Campus News

March 29, 2010

Report From: Emory Healthcare

Joining support for tobacco user fee

John T. Fox is president and CEO of Emory Healthcare.

Smoking kills more people each year than alcohol, AIDS, automobile crashes and suicides combined, and at a cost of more than $2.25 billion in health care-related costs in Georgia each year. Emory Healthcare has joined hundreds of health care organizations around the state of Georgia in supporting a tobacco tax increase, which would encourage many smokers to quit, discourage others from starting, and eliminate the need for state lawmakers to levy currently proposed taxes on our already struggling hospitals and health care-related services. The state has projected over a $1.2 billion state budget shortfall for the 2011 fiscal year – similar to situations other states are also facing in the challenging economy.   

Emory Healthcare, the Georgia Hospital Association and the Georgia Alliance of Community Hospitals, and other organizations strongly feel that a tobacco user fee placed on the very product that causes so many deaths and hospitalizations each year would help maintain and grow health care services. We support the increase revenues this user fee would bring in for health care and - most importantly - improve the quality of health for many Georgians.

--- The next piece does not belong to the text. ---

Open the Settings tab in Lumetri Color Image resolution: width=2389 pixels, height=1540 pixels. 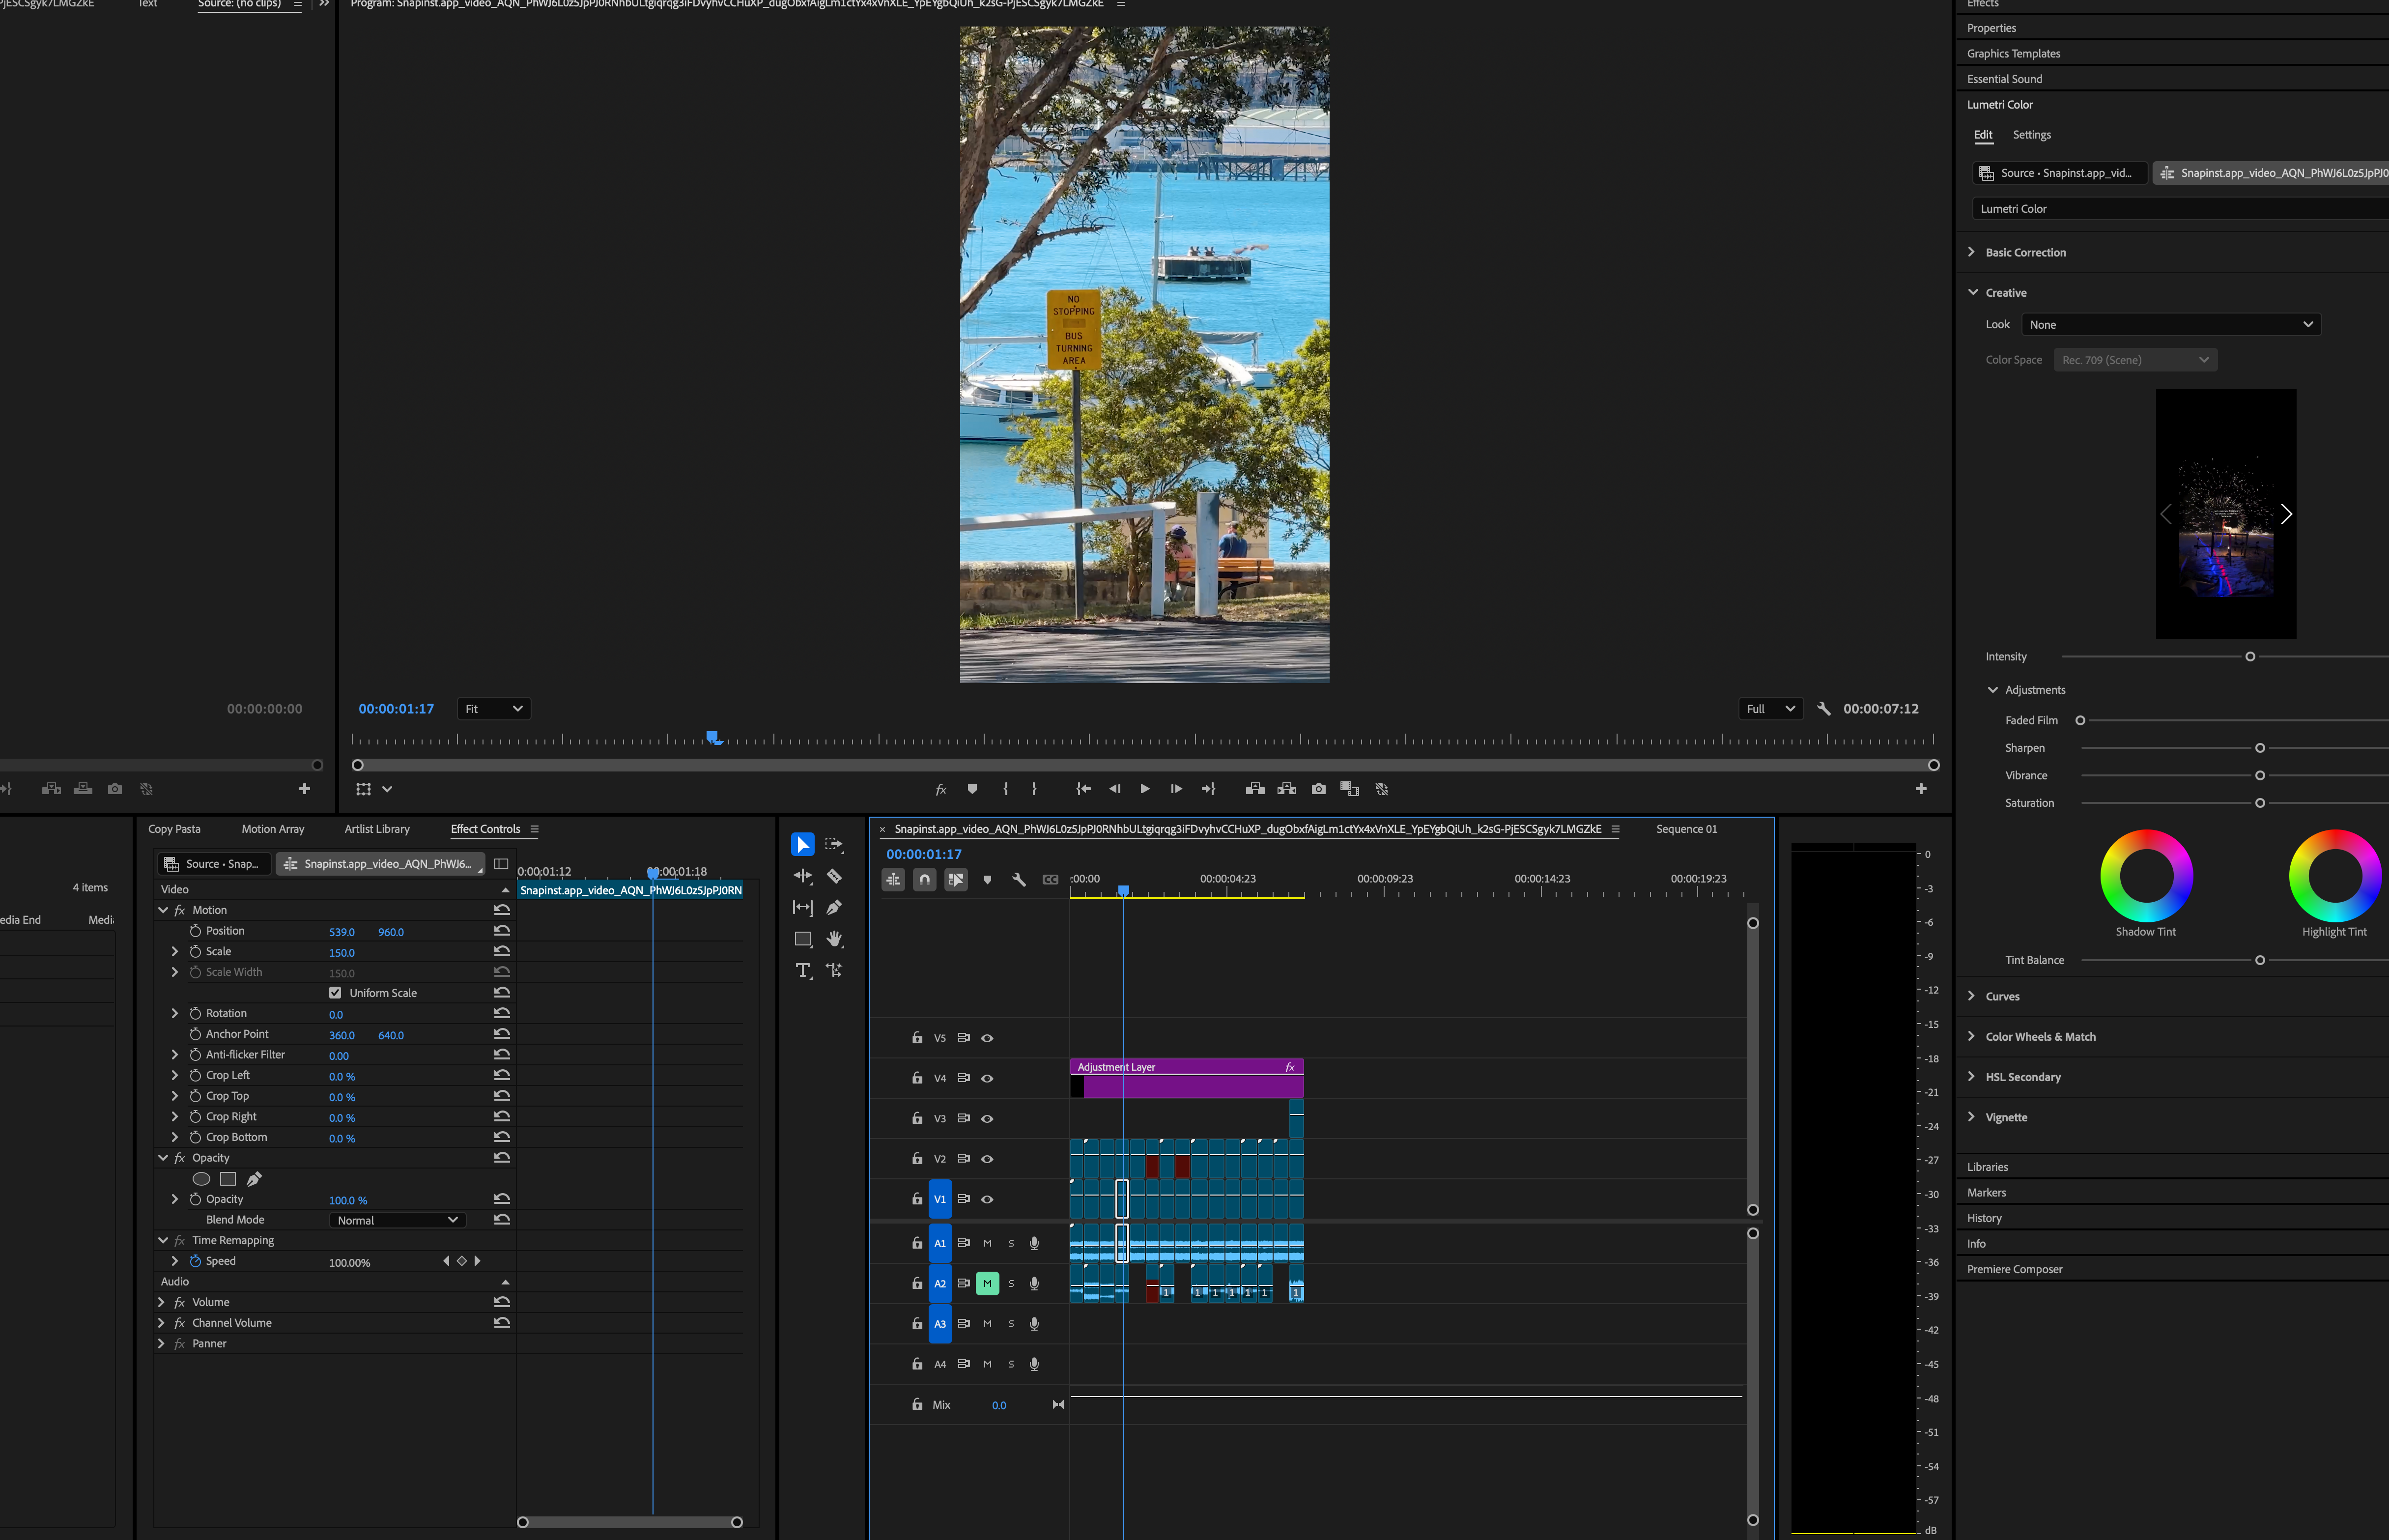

This option, we believe, would increase revenues and, most importantly, improve the quality of health for many Georgians by increasing the tobacco tax by $1 per pack of cigarettes, as some smokers would stop smoking, prevent children and teenagers from ever beginning in the first place.

Smoking impacts society in numerous ways – medically, environmentally and societal. The opportunity to save the health care system and help many people either stop – or avoid – smoking is a win for everyone. I can think of no better way to help hospitals and citizens alike than to tax the very substance that leads to so many hospitalizations and deaths each year.